近端前內側入路(圖七):位于內髁前側和近端2CM,內側肌間隔前側,減小損傷尺神經的風險。此入路可以觀察肘關節內側。
后側入路:
后正中入路(圖八):入路位于尺骨鷹嘴近端3CM處,距離尺神經25MM。
外側入路(軟點):由肱骨外髁、橈骨小頭和鷹嘴圍成的三角區域的中心點。
肘關節鏡適應癥:
1.游離體:肘關節內游離體常見病因是剝脫性骨軟骨炎(OCD)、骨軟骨損傷、滑膜軟骨瘤病、退變性關節炎及創傷性關節炎等。剝脫性骨軟骨炎產生的游離體通常于橈骨小頭附近,骨軟骨損傷產生的游離體常于損傷處附近,滑膜軟骨瘤病的游離體則一般位于前間室。處理位于前間室的游離體。關節鏡常放置在近端內側入路,前外側入路作為工作通道,壓力監測或流出通道置于后外側入路;位于肘關節后側的游離體,關節鏡一般放置于后外側人路,后正中人路作為工作通道,壓力監測或流出通道位于前外側入路。對于較大的游離體取出,常需要擴大入路,從關節內側取出相對安全。以避免擴大入路時傷及橈神經,最好在完成所有關節內檢查及操作后再行取出,以避免灌注液流失或液體滲入周圍軟組織內。
2.剝脫性骨軟骨炎(OCD):肘關節剝脫性骨軟骨炎好發于青年人,特別是投擲運動員或體操運動員。以肱骨小頭最為常見,可能與反復的肱骨骨骺微損傷影響局部血流供應有關。臨床表現為關節外側的鈍痛及肘關節活動范圍減小,尤其是伸肘活動受限,部分患者有關節彈響或交鎖。青少年肱骨小頭OCD一般采用保守治療,手術指征是保守治療無效或疾病有進展,包括:(1)X線片上出現有癥狀的游離體;(2)X線片上沒有游離體,但存在肘關節疼痛和交鎖感;(3)肘關節有疼痛,X線片顯示骨壞死。關節鏡下可對剝脫軟骨行清除及微創軟骨成型術,固定肱骨小頭上松動的骨軟骨碎片與切除相比未顯示出更良好的效果,術中應該徹底檢查關節腔,尤其是外側間室,對肱頭小頭前方檢查可通過中外側入路,須常規從后外側入路徹底檢查肱骨小頭后方。

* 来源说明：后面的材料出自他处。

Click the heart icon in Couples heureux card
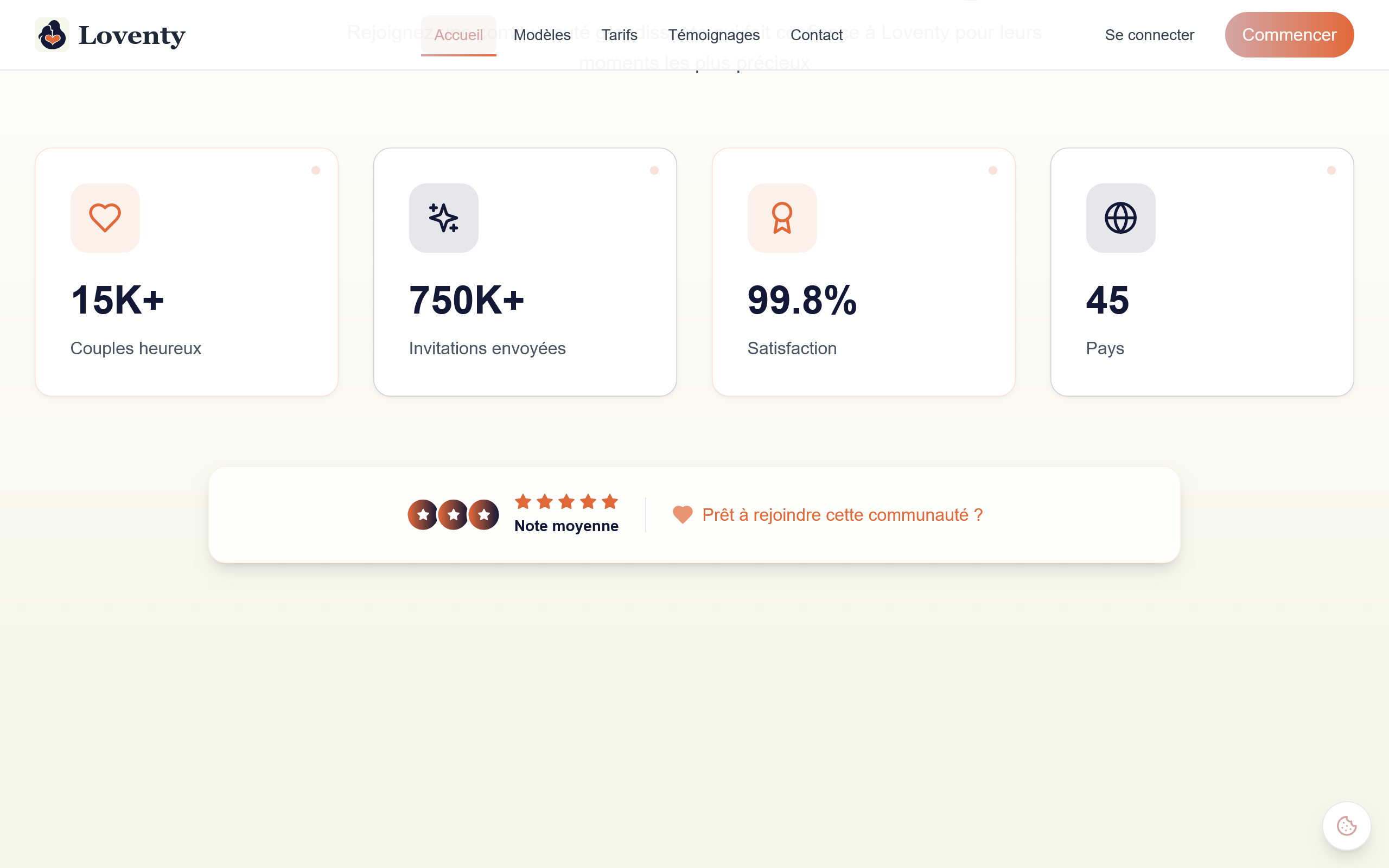Image resolution: width=1389 pixels, height=868 pixels. (105, 218)
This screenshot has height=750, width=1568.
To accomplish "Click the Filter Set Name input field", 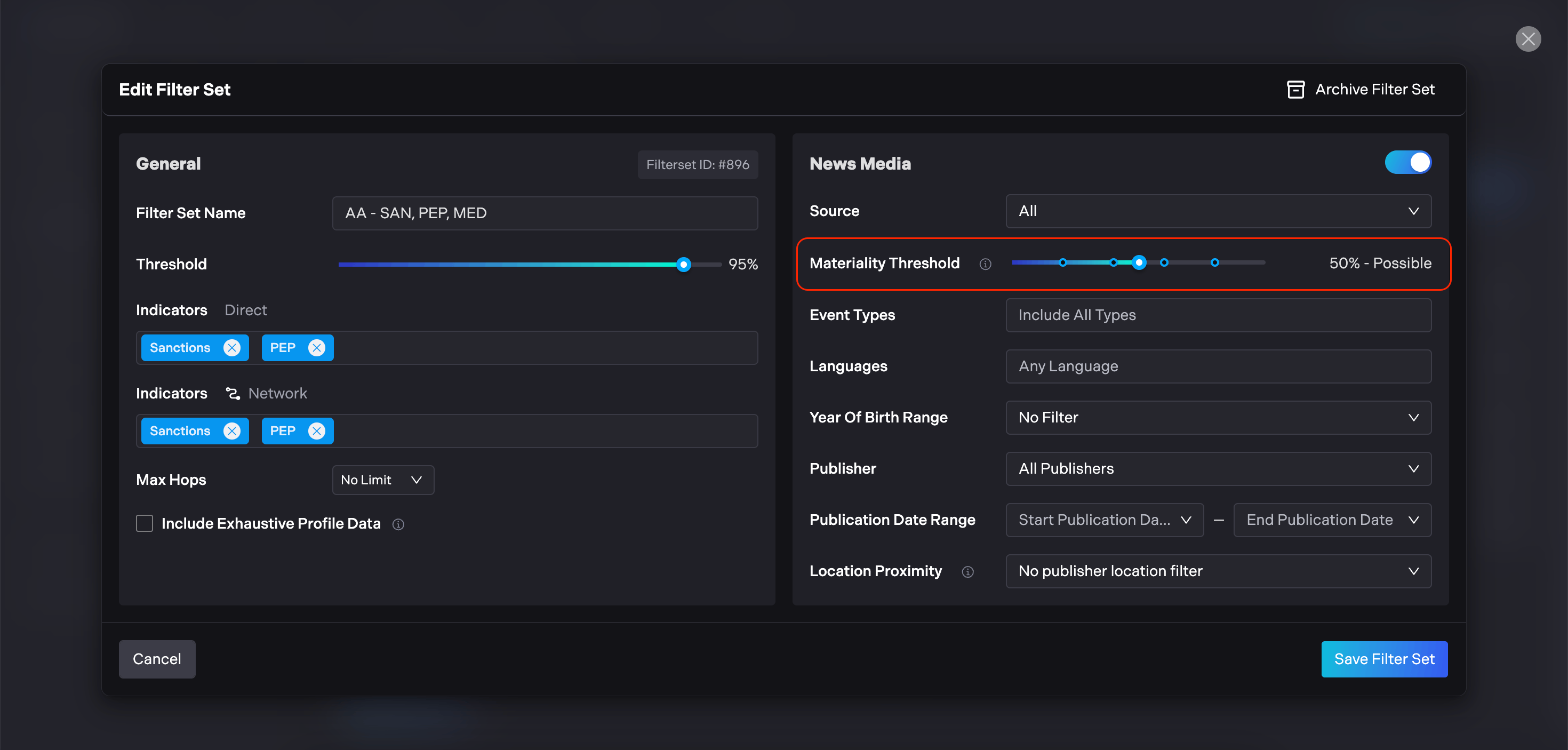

3. 肱骨外上髁炎:鏡下治療肱骨外上髁炎(也稱網球肘)是肘關節鏡手術治療的指證是經過正規保守治療仍長期疼痛或肘關節功能受限的患者,多數專家認為癥狀至少持續6個月才考慮手術治療。相對于開放手術,肘關節鏡治療肱骨外上髁炎具有優勢,因為鏡下手術可以保留伸肌腱的共同止點,且可以徹底檢查關節腔,處理合并的滑膜炎或關節囊損傷。鏡下手術時,近端內側入路可用于放置關節鏡;近端外側入路做為工作通道。術中徹底清除橈側短伸肌在肱骨外上髁的止點至關重要,通過對橈側短伸肌在外上髁的止點處進行磨鉆或去除骨皮質可增加療效。對橈側短伸肌肌腱的清除不應超過橈骨小頭以避免醫源性的關節不穩。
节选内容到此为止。